_ABOUT THIS EXERCISE:_ After finding the line that contains "At what coordinates" in the material below, print that line and all subsequent lines exactly, up to and including the last.

_MATERIAL PROVIDED:_

· · · ·

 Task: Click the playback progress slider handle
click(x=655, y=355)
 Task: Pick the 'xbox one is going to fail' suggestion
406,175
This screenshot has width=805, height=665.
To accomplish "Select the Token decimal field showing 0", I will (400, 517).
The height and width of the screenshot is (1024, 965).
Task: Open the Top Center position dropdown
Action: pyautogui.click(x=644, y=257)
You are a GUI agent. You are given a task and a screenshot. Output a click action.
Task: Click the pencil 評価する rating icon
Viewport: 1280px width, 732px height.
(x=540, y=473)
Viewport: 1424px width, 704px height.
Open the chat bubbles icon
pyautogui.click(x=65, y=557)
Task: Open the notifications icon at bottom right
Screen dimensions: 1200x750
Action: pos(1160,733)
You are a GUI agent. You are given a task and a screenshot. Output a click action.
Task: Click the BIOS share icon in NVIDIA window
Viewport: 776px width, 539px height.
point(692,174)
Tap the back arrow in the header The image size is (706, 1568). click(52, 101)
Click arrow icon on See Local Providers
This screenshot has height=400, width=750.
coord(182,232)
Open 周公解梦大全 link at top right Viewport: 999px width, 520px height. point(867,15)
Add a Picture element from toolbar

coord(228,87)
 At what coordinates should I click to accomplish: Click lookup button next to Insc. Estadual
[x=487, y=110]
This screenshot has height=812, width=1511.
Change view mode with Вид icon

· · · ·

_RESPONSE TO THE TASK:_
 At what coordinates should I click to accomplish: Click lookup button next to Insc. Estadual
[x=487, y=110]
This screenshot has height=812, width=1511.
Change view mode with Вид icon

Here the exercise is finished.